- Dakshin Khairbari Location in West Bengal
- Coordinates: 26°40′4.42″N 89°12′39.80″E﻿ / ﻿26.6678944°N 89.2110556°E
- Country: India
- State: West Bengal
- District: Jalpaiguri
- Elevation: 80 m (260 ft)

Population (2001)
- • Total: 5,531

Bengali
- • Official: Bengali, English
- Time zone: UTC+5:30 (IST)
- Pin: 735210
- Area Code: 03563
- Website: jalpaiguri.gov.in

= Dakshin Khairbari =

Dakshin Khayer Bari, also called Dakshin Khairbari, is a village in Barogharia Gram Panchayat of Dhupguri taluk, Jalpaiguri district, West Bengal, India. It is one of the 8 villages in the Panchayat.

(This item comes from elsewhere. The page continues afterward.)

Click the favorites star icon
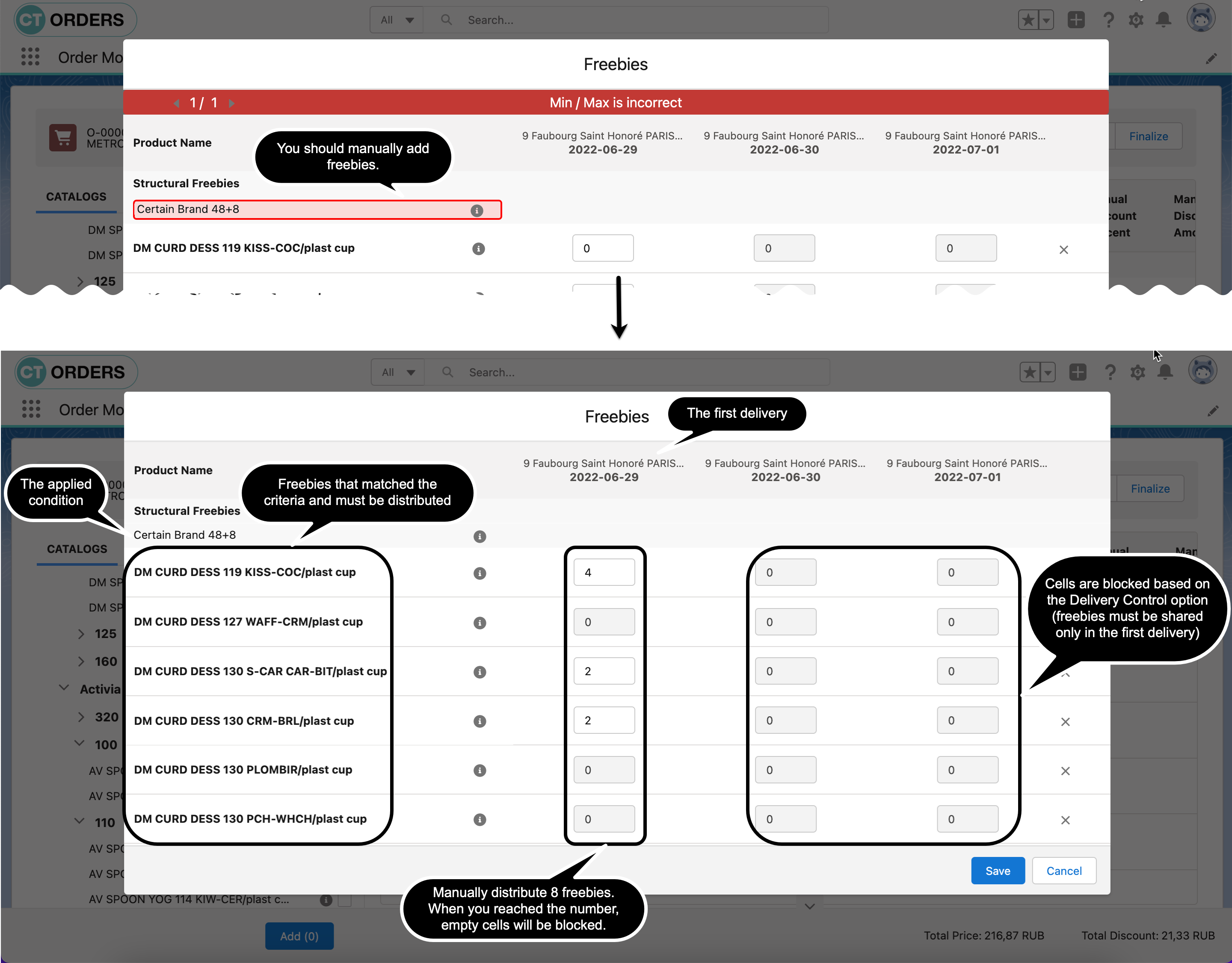Image resolution: width=1232 pixels, height=963 pixels. [x=1030, y=372]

According to census 2011 information the location code or village code of Dakshin Khairbari village is 307482. It is situated 7.1 km away from sub-district headquarter Dhupguri and 42.6 km away from district headquarter Jalpaiguri. As per 2009 statistics, Barogharia is the gram panchayat of Dakshin Khairbari village.

The total geographical area of village is 713.06 hectares. Dakshin Khairbari has a total population of 5,531 people as per 2011 census. There are about 1,223 houses in Dakshin Khairbari village. The village has lower literacy rate compared to West Bengal and most of the villagers, about 4345 out of 5531 belong to Scheduled Caste community.

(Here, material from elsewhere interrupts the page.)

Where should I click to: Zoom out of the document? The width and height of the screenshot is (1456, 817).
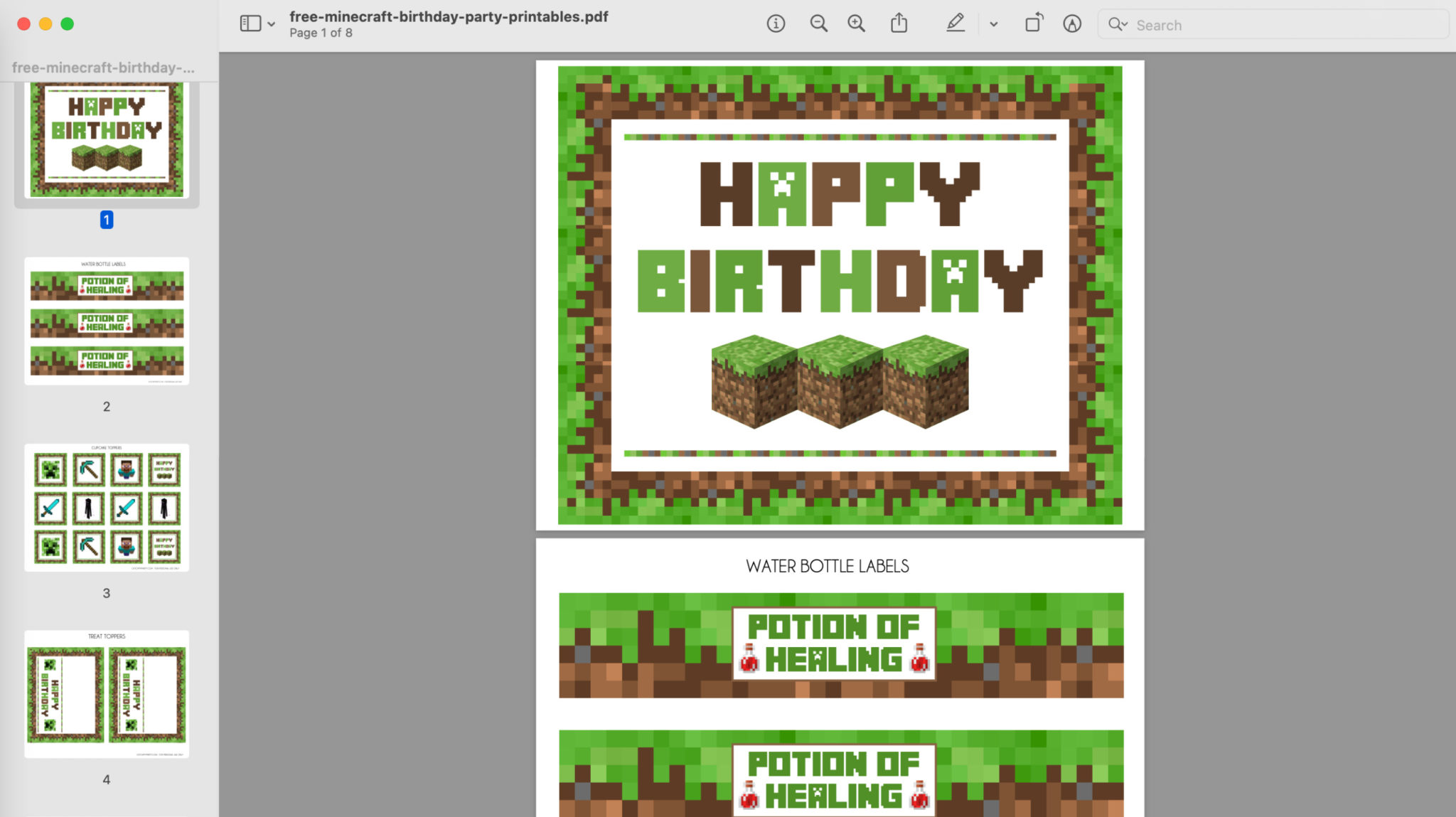pos(818,23)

Dhupguri is nearest town to Dakshin Khairbari which is approximately 9 km away.

The PIN code of Dakshin Khairbari is 735210.

==Education==
Schools include:
- Dakshin Khayer Addition Primary School
- Dakshin Khayer Bari High School (X)
- Sonardanga Primary School
- Netaji Club & Pathagar
- Begunbari Sarada Shishu Mandir

==Service==
- A Sub-Road between Dakshin Khairbari and Dhupguri.